Start of Block
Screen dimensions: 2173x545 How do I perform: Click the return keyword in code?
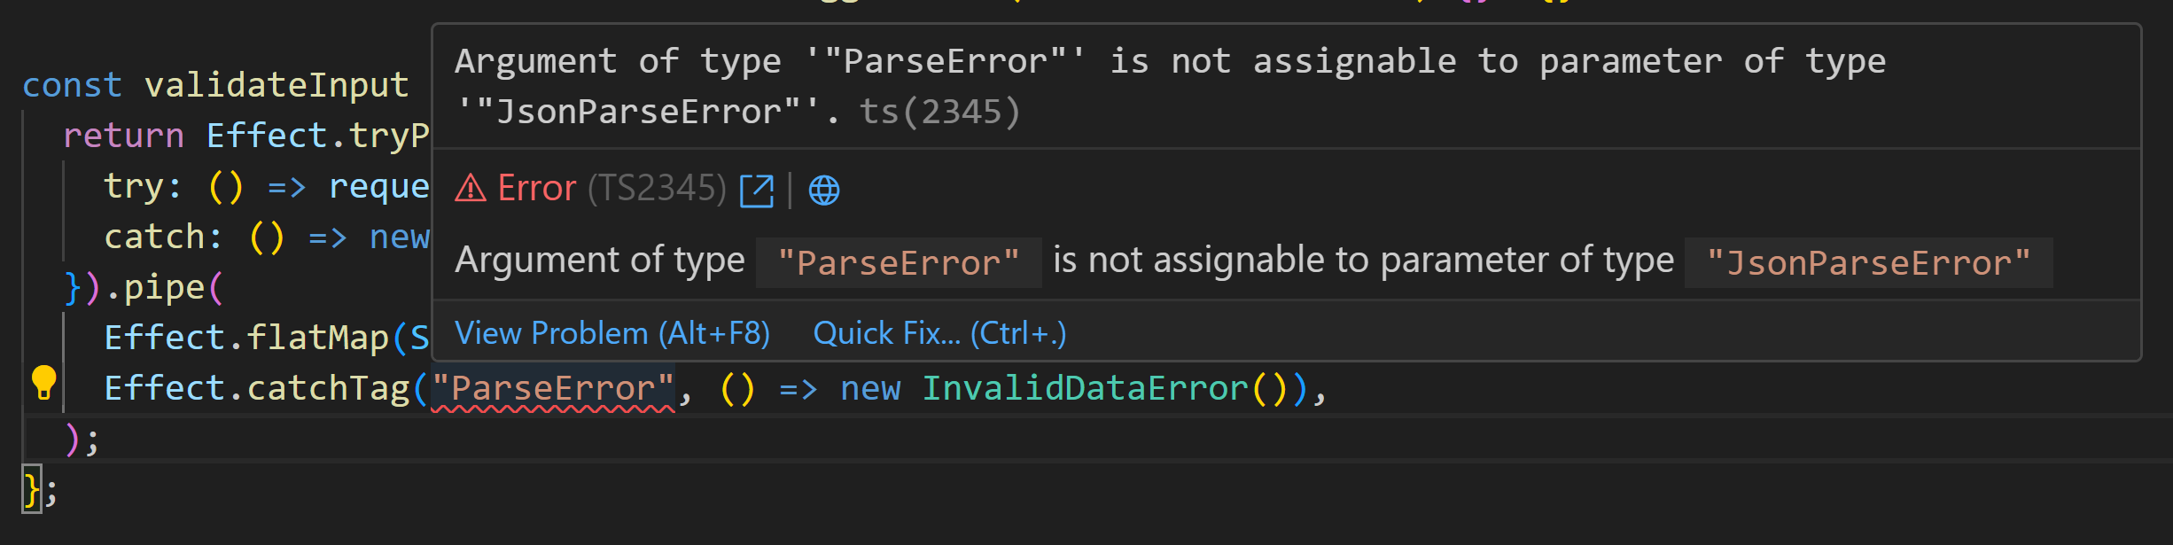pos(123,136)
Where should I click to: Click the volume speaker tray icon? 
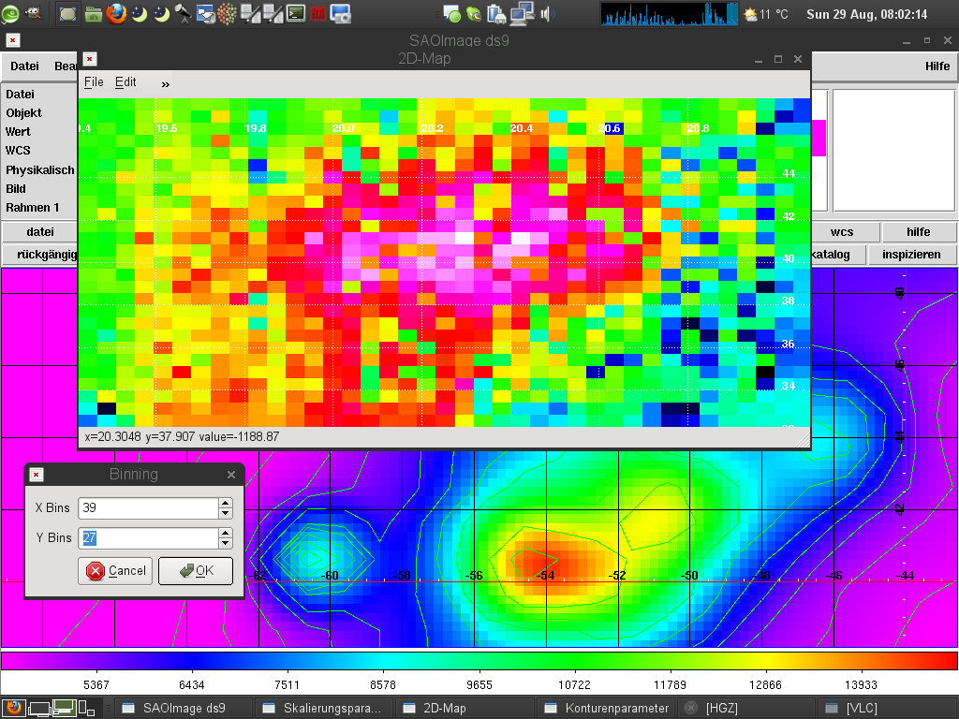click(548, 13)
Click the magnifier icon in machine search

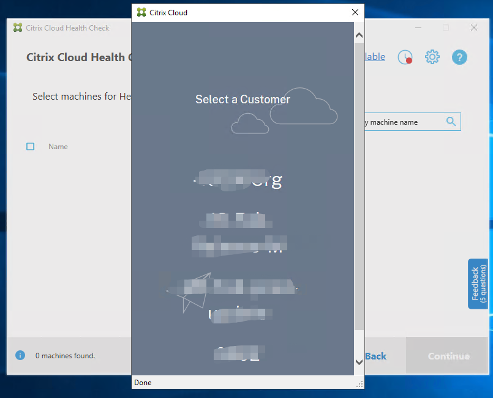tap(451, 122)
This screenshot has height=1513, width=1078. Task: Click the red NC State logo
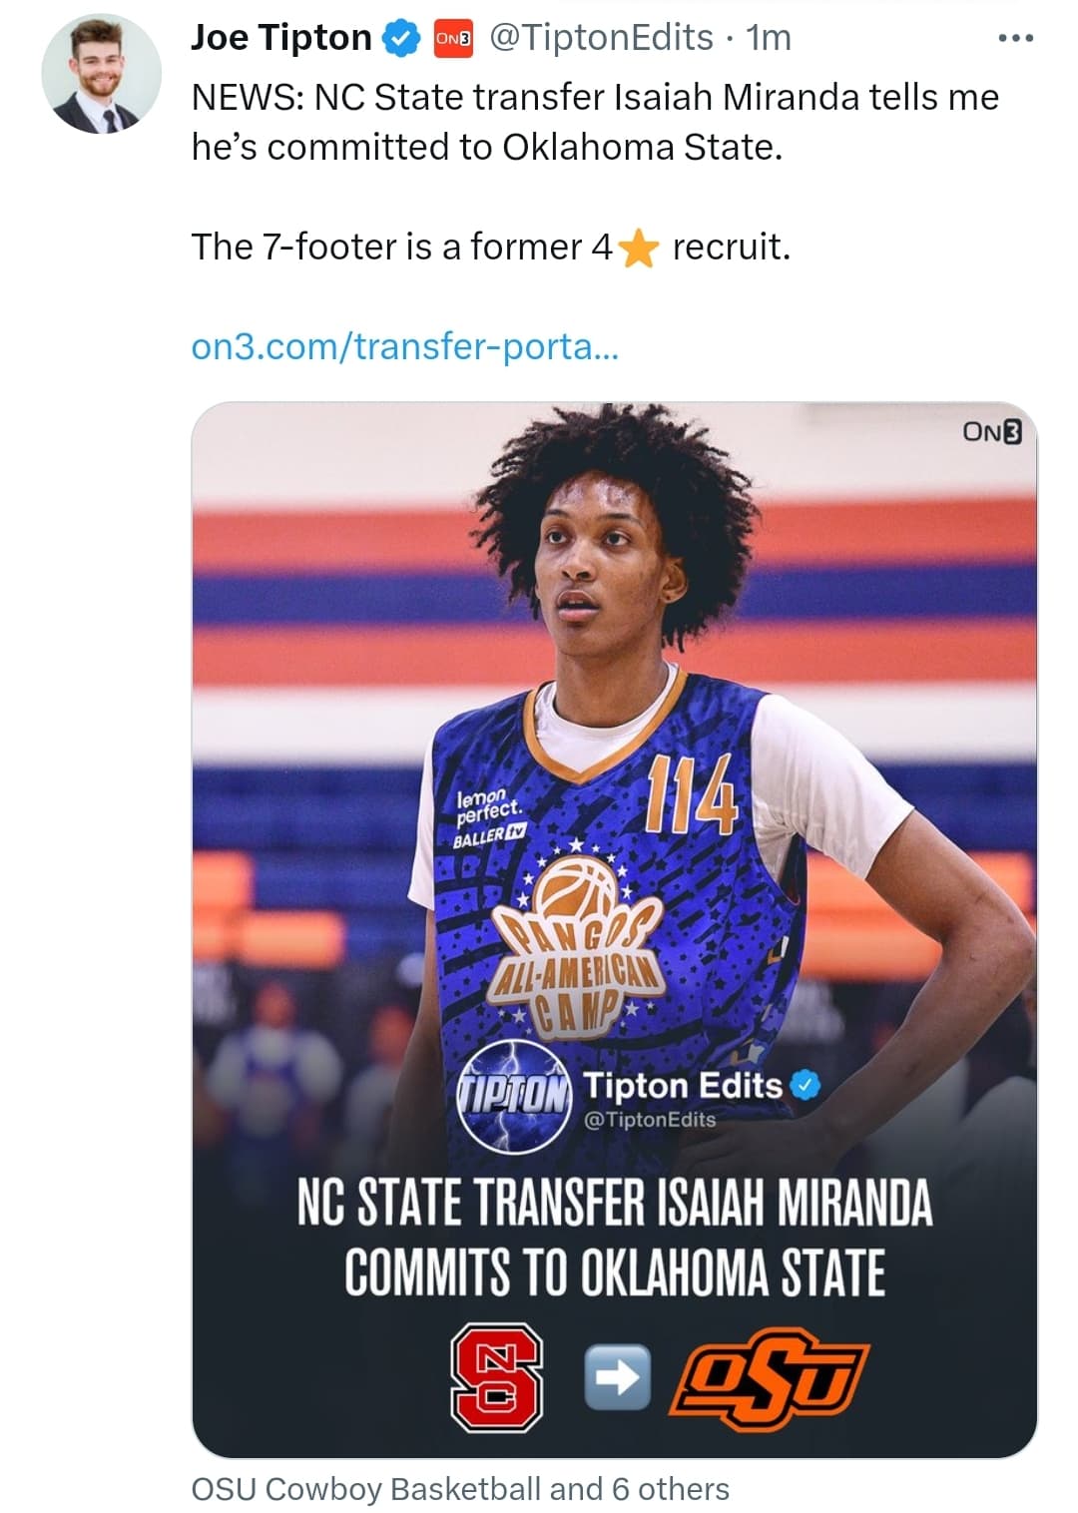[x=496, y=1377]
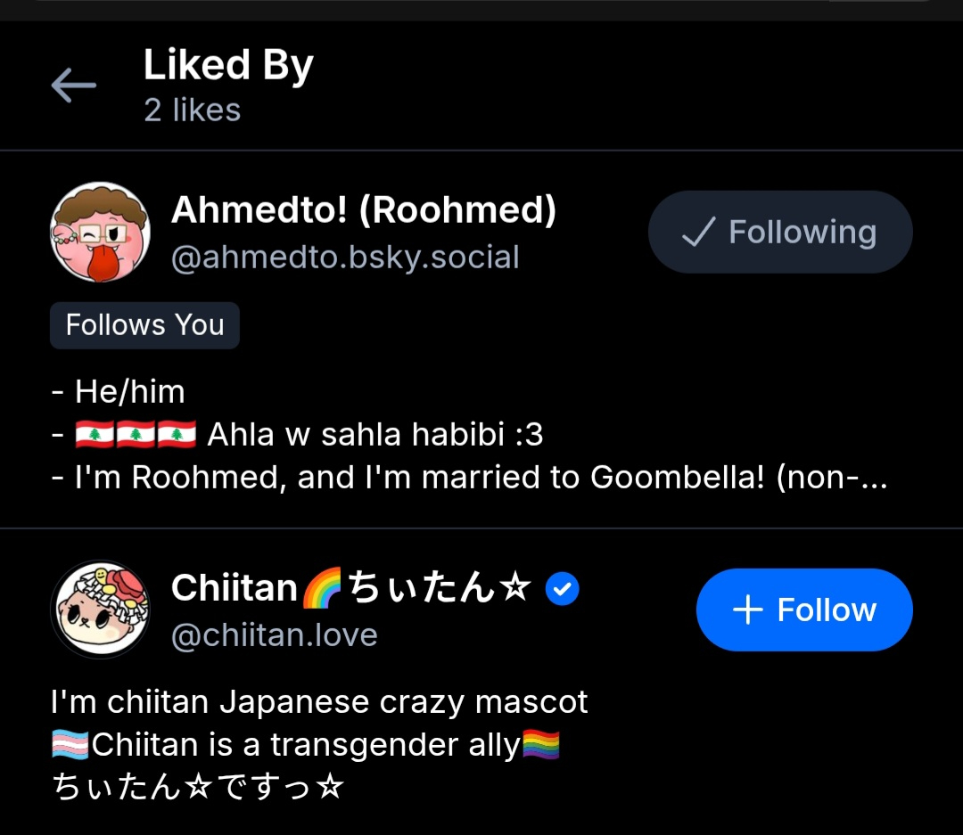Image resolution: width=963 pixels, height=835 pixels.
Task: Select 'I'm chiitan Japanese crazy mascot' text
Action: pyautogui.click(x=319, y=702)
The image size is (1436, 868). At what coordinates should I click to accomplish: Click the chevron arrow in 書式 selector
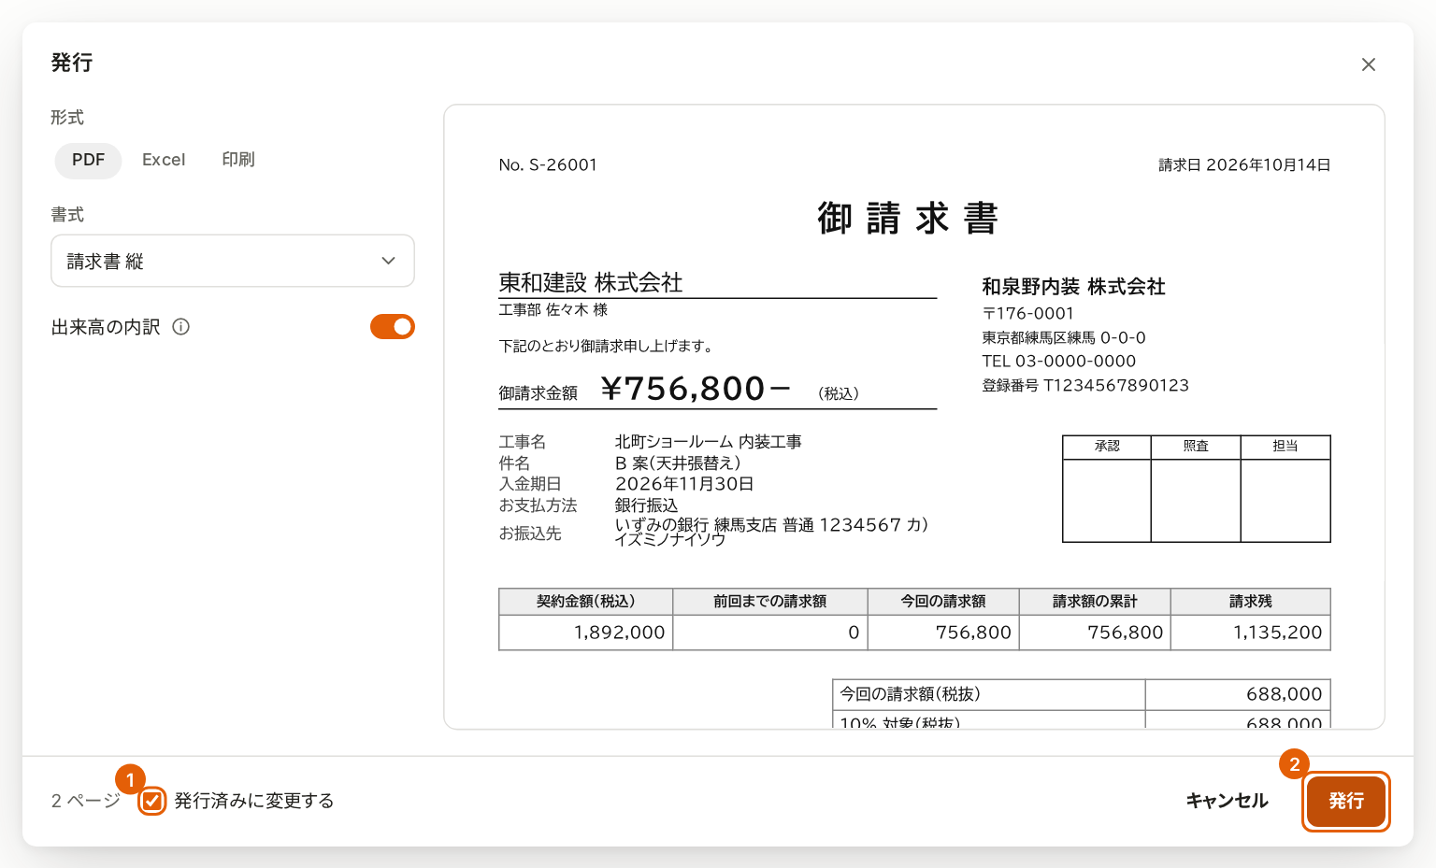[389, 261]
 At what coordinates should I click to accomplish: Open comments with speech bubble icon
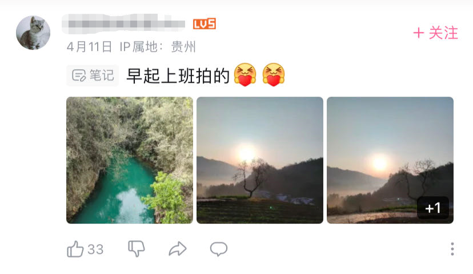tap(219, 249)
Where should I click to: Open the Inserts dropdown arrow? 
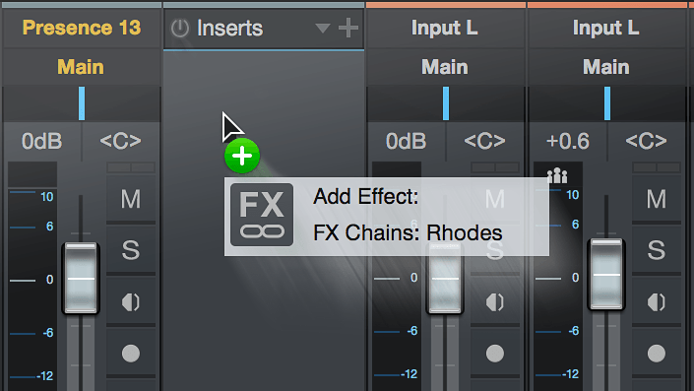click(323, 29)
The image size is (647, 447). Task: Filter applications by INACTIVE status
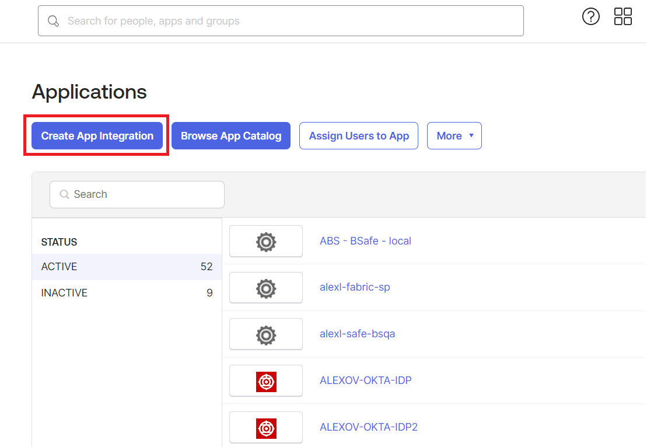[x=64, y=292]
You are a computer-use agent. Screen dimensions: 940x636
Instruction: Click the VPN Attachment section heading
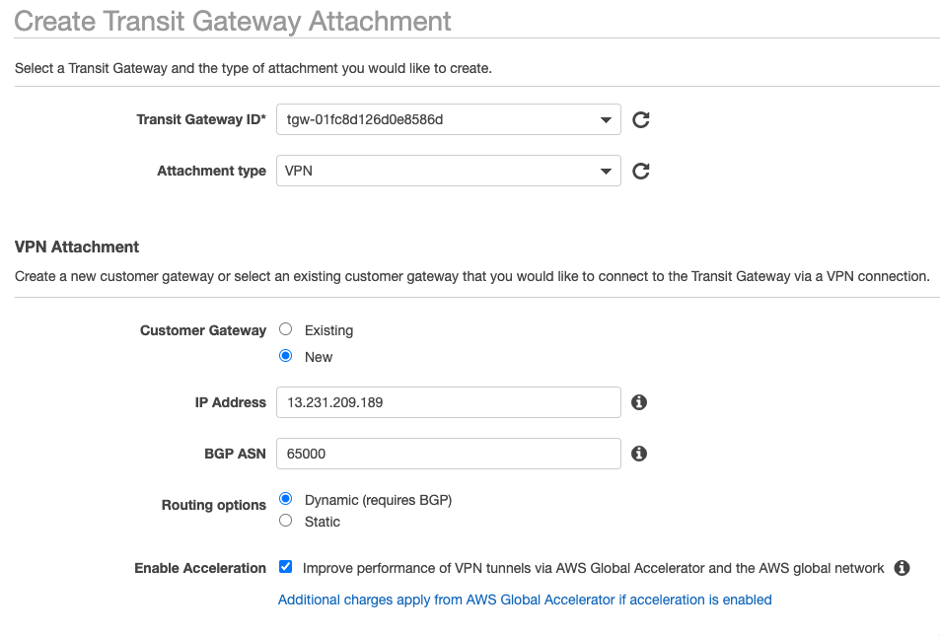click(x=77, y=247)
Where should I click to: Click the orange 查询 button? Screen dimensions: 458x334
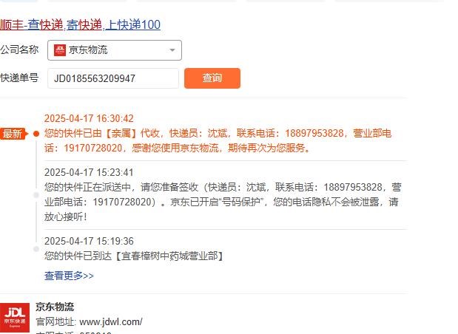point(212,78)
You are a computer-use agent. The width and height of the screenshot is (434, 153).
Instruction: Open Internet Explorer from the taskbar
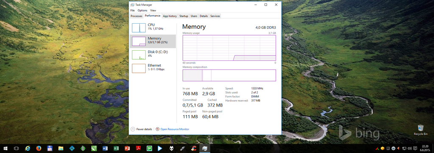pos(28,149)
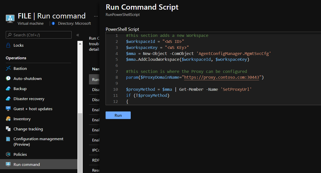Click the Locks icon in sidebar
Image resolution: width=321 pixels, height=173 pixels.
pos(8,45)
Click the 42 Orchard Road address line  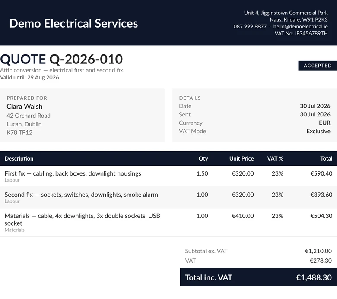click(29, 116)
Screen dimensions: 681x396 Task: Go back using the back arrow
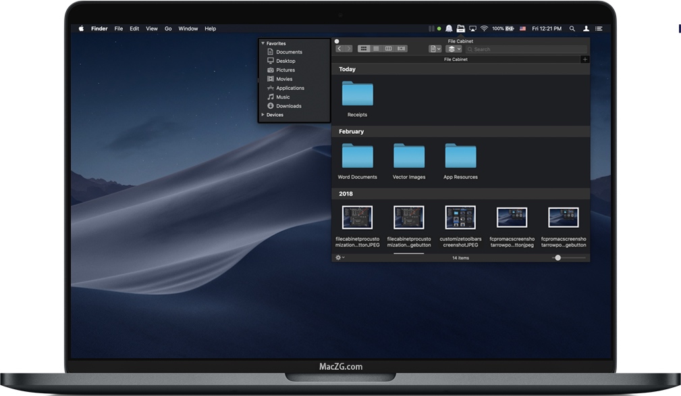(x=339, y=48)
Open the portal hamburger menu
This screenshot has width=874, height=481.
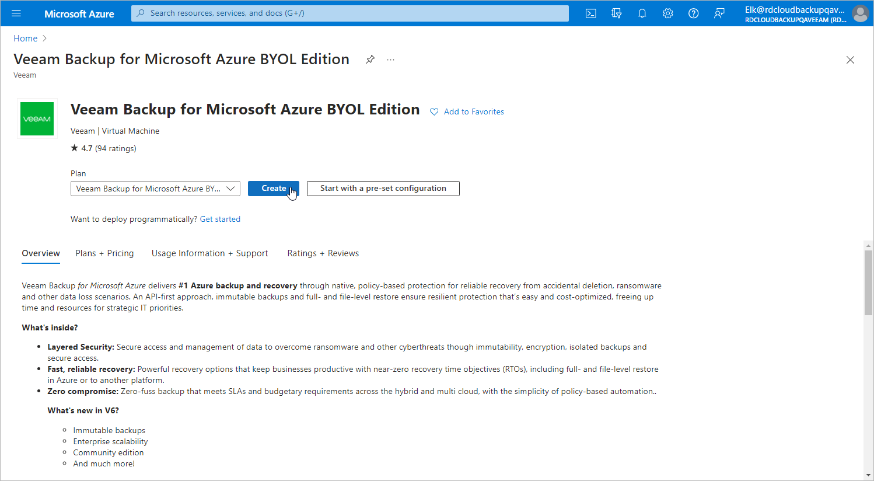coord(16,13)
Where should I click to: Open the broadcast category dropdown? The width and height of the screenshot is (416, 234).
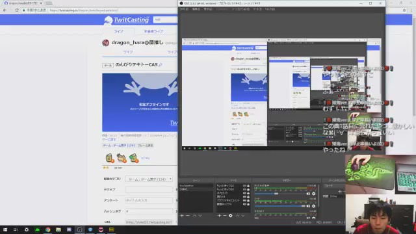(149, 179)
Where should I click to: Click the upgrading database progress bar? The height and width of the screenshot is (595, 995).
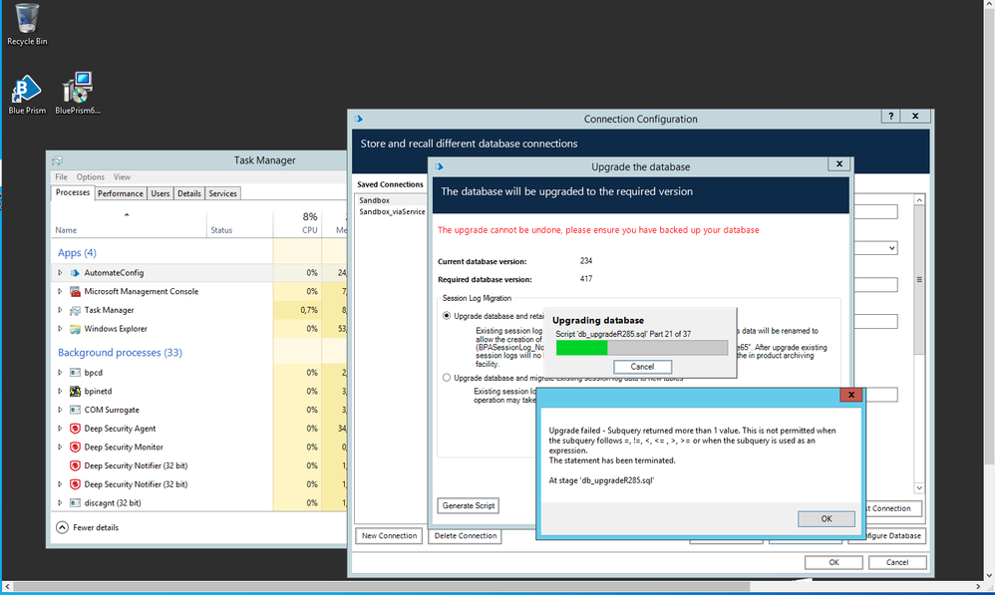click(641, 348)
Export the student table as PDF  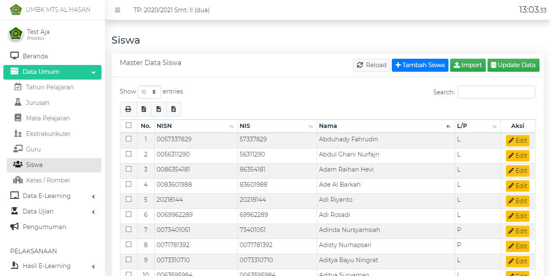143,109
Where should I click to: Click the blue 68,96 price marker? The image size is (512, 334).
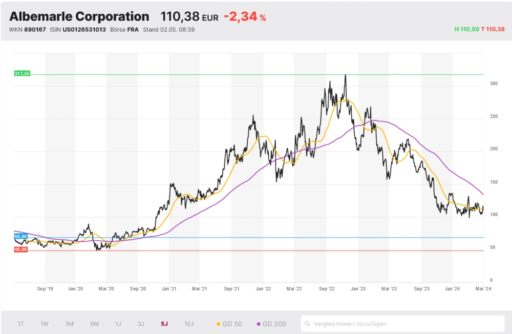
End of Block
» **Your objective**
Your answer must be the exact lines from the records above, from the one containing "The image size is (1436, 868)." through the one containing "You are a computer-use agent. The", both included, with every picture left out.

» **Solution for this exercise**
The image size is (1436, 868). At what coordinates should I click to accomplish: Click the chevron arrow in 書式 selector
[389, 261]
 At what coordinates should I click to accomplish: Open comments with speech bubble icon
tap(219, 249)
Where should I click to: Open the Inserts dropdown arrow? 
click(323, 29)
The image size is (647, 447). Task: Filter applications by INACTIVE status
[x=64, y=292]
You are a computer-use agent. Screen dimensions: 940x636
Instruction: Click the VPN Attachment section heading
click(x=77, y=247)
Where should I click to: Click the orange 查询 button? Screen dimensions: 458x334
point(212,78)
You are a computer-use agent. The width and height of the screenshot is (434, 153).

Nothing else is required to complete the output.